Two weeks later, Barcelona faced Villarreal an opponent’s supporter threw a banana at Daniel Alves, another Brazilian player. The right-back picked it up off of the ground and ate it. His act was as simple as it was significant: it was meant to be offensive, but it up being extinguished at that very moment, and also contributed to the player recharging his energy with that source of free potassium.
Alves’s act was nothing short of genius.
A few hours later, Neymar sent a “Força Daniel” (meaning “have strength/power Daniel, stand strong”) message followed by the hashtag #SomosTodosMacacos (We are all monkeys) on his profile on social networks. In the photo, the star was shown holding a banana with his son, who held a toy banana.
When reading a news story about Neymar’s gesture, my first reaction was to think that at last he has awaken to a reality that he always wanted to hide or which he never really cared about.
Then celebrities – ranging from Sérgio Mallandro to Luana Piovanni, as well as Ivete Sangalo and Michel Teló – and their millions of followers also reproduced similar images with the same wording.
The act resonated so much that even Carlos Miguel Aidar, president of the São Paulo Futebol Clube, held a collective press conference with bunches of bananas in front of him, ingesting them between one question and another. Aidar, who said he wanted (another Brazilian star player) Kaká on the SPFC team because the athlete “is literate, has all of his teeth…”, also joining in the fight against racism!

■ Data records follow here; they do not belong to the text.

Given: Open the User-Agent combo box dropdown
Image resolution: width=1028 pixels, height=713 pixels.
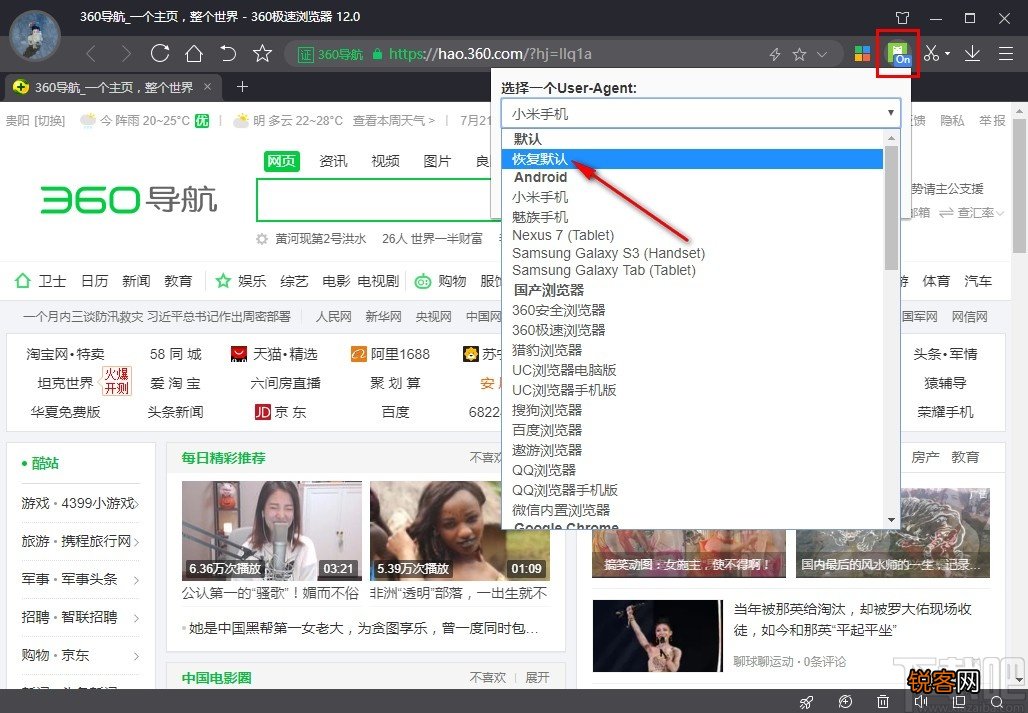Looking at the screenshot, I should point(890,112).
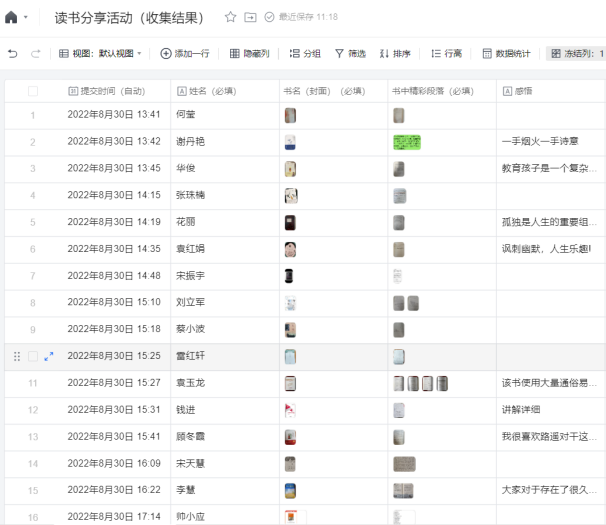This screenshot has width=606, height=525.
Task: Open the 行高 row height options
Action: [x=445, y=53]
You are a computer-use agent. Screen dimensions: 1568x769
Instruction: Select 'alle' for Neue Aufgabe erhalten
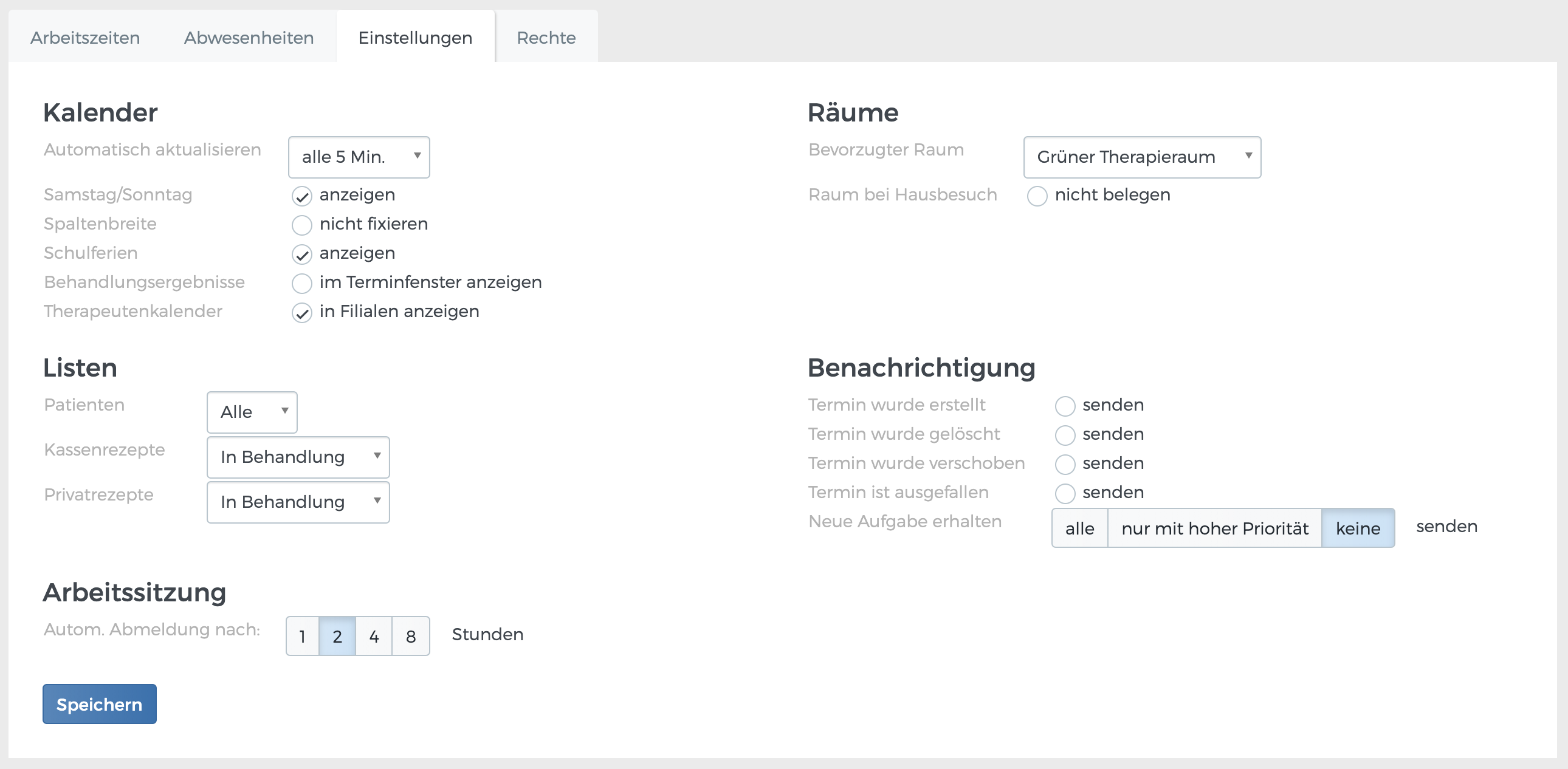coord(1079,528)
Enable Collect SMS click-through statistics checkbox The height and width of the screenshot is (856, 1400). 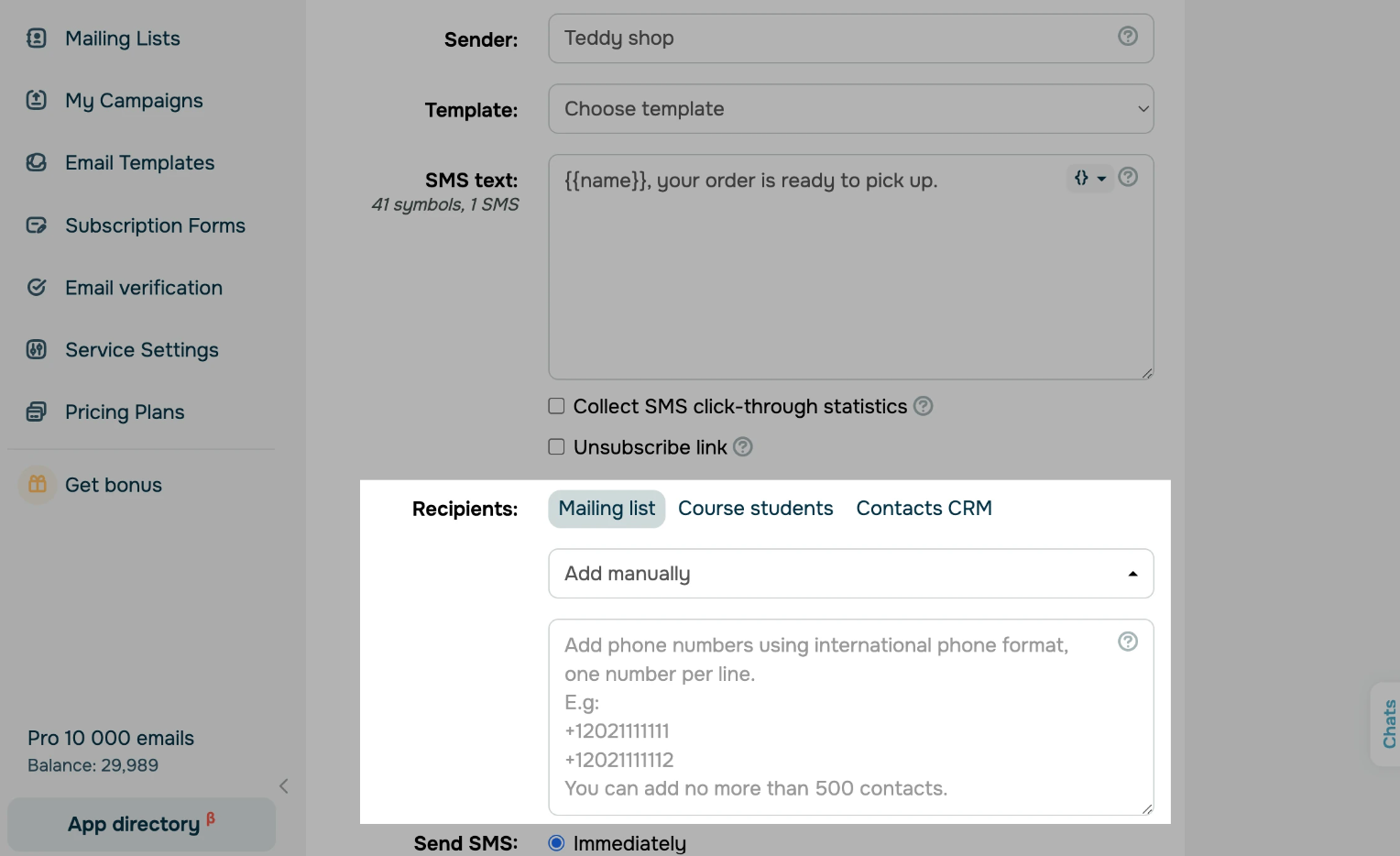[x=556, y=406]
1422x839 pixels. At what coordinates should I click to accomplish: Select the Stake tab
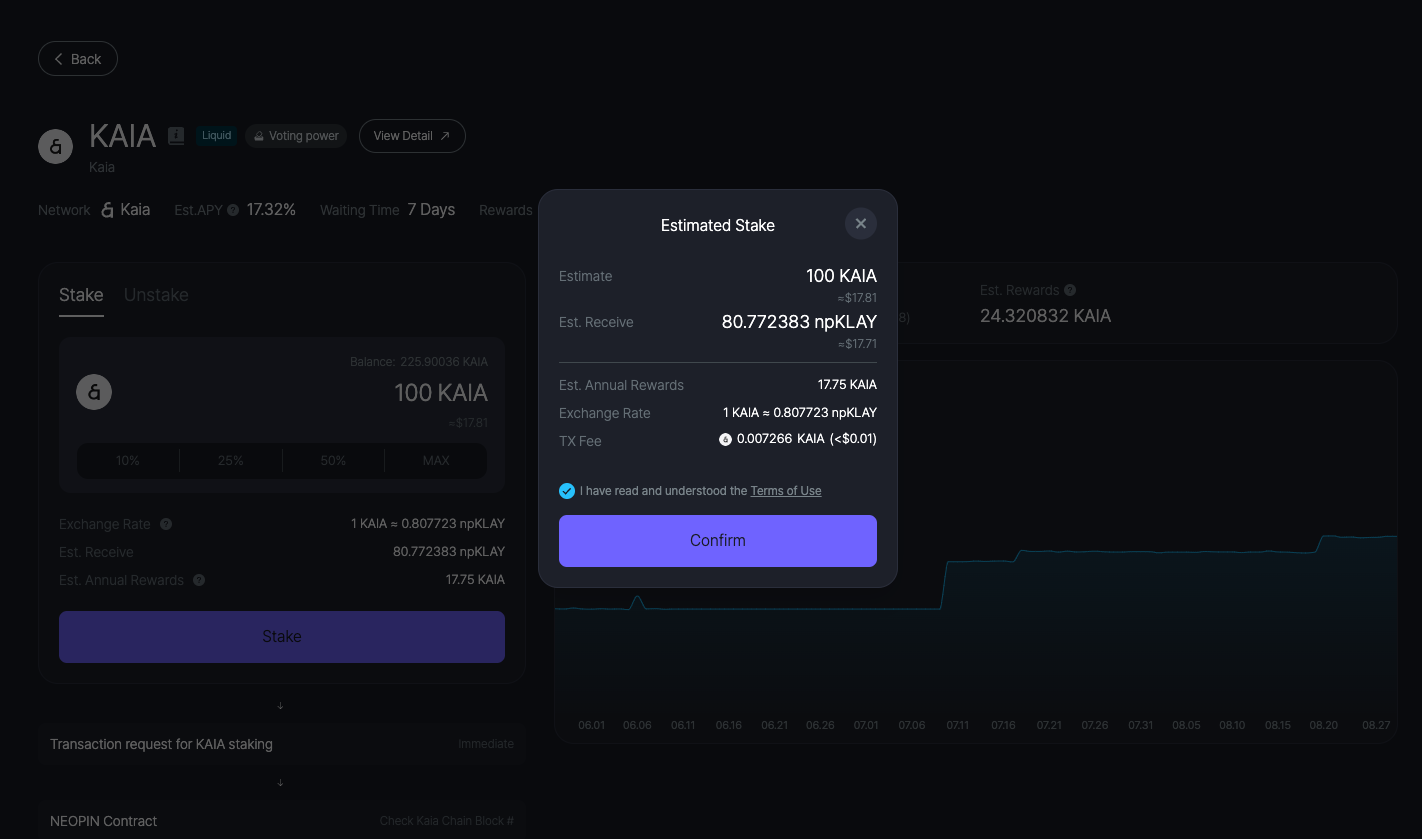click(81, 295)
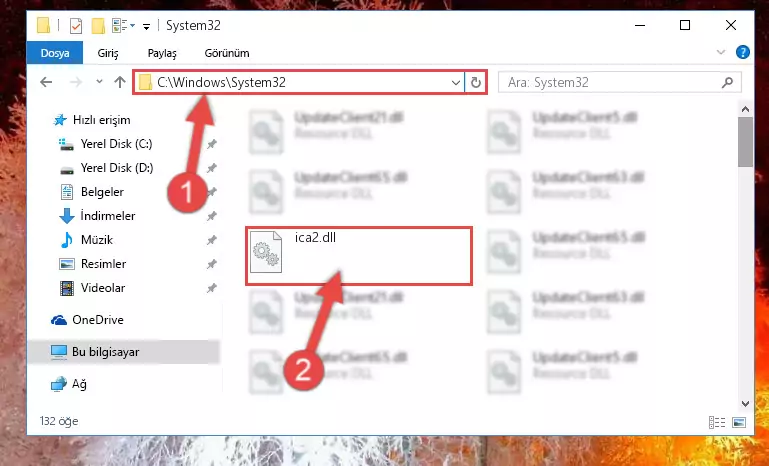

So, when I was already feeling paranoid and ashamed, I learned that the great message of support/ protest by Neymar was actually part of a campaign created by the publicity agency Loducca. Less than a day later there was even a t-shirt (a brand by popular TV host Luciano Huck, one the famous people who posted a photo with bananas) with the slogan “Somos Todos Macacos” for sale. The price? 69 reais (about 31 US dollars).
Neymar dreams of being equal to Pelé on the soccer field, preferably winning the World Cup which takes place in just over a month. If he’’’ get it or not we still don’t know.